On the face of it, the market cap destruction of over ₹50,000 crore suffered by Infosys after it revealed whistle-blower complaints about unethical management conduct from a group of anonymous employees may seem a little excessive. But the string of governance scandals that have rocked India Inc in recent years have left such an indelible mark on the investor psyche, that investors are today inclined to shoot and then ask questions, when governance allegations surface about any firm. Given that this is not the first time that Infosys is dealing with whistle-blower complaints, it has a well-established process to deal with them. Its audit committee, shorn of its CEO and CFO (who figure in the complaint), is now investigating the matter. However, the same cannot be said for much of India Inc. Though whistle-blower complaints have been critical to blowing the lid off many a corporate scandal in India — from the conflict of interest allegations that claimed the career of ICICI Bank’s CEO to the dubious lending at PMC Bank — the legal system does little to nurture a culture of insiders calling out corporate fraud.
The laws enabling corporate whistle-blowing in India are quite loosely drafted. Section 177(9) of the amended Companies Act of 2013 requires all listed companies and those accepting public deposits or having material borrowings to establish a vigil mechanism for directors or employees to report fraudulent or unethical behaviour. But how this mechanism will operate is left open-ended, with companies merely required to provide an email ID to lodge complaints. Resolution is left to the discretion of the company and anonymous complaints are actively discouraged.

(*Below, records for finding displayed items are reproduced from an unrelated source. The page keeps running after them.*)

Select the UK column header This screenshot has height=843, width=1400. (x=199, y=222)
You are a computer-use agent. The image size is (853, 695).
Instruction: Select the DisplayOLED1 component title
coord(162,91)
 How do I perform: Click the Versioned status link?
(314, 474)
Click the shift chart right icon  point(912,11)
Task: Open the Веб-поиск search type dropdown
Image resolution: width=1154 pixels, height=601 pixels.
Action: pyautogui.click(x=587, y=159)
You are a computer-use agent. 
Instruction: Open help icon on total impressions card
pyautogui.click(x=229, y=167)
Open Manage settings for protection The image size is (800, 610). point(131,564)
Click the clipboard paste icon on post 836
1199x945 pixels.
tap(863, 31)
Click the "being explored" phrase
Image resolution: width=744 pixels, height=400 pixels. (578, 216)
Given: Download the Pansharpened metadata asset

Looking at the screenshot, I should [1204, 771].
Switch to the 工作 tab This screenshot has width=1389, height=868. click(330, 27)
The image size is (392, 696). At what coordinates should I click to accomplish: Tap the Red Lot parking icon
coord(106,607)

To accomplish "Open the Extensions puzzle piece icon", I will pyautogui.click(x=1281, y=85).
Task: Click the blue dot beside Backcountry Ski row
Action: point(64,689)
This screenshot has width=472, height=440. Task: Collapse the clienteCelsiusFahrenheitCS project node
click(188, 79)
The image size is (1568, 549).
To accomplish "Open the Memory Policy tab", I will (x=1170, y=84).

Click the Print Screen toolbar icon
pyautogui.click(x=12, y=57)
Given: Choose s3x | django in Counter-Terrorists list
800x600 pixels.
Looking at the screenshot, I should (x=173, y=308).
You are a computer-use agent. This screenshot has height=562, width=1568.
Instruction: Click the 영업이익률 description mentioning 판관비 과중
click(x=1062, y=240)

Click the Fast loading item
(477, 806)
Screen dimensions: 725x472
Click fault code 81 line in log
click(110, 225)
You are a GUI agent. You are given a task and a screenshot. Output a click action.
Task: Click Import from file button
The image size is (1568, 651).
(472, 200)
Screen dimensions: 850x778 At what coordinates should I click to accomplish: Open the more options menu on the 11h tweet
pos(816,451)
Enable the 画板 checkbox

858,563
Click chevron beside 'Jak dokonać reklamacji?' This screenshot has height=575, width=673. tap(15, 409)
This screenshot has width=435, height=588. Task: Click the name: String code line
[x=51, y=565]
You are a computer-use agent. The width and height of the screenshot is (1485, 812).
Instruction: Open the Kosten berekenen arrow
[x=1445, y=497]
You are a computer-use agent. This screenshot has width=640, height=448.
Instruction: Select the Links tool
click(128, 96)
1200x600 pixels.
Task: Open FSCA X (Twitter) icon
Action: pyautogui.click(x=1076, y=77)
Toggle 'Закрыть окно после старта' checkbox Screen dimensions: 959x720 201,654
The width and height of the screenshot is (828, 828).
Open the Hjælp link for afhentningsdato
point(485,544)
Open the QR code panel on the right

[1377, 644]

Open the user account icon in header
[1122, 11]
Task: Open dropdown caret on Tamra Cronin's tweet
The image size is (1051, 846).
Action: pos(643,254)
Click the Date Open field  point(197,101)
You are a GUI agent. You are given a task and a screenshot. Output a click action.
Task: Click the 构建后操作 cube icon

SEBI’s LODR Regulations go a little farther by tasking audit committees with reviewing the whistle-blower mechanism. But they fail to specify any process for complaint resolution. Even in cases where companies do have a proper whistle-blowing mechanism, complaints are often investigated by the in-house audit committee. Given how pliant independent directors on corporate boards tend to be in the Indian context, it seems a tall ask to expect the audit committee to protect the identity of the whistle-blower or to nail the culprits. In many cases, forensic audits commissioned by the regulator have unearthed substantial evidence of fraud after perpetrators were exonerated by in-house audit committees. This imperfect situation leads to whistle-blowers taking their complaints to the media where they can get widely disseminated before being proved, opening the doors to wealth destruction and market manipulation.
Establishing a centralised whistle-blower mechanism under the auspices of the market regulator appears to be the best way to solve this problem. The Office of the Whistle-blower under the US SEC has been quite successful at unearthing corporate frauds since its inception in 2010. SEBI has recently mooted an ‘informant’ mechanism for reporting cases of insider trading. There’s no reason why this shouldn’t be extended to whistle-blowing on all legal and corporate governance infractions in listed firms.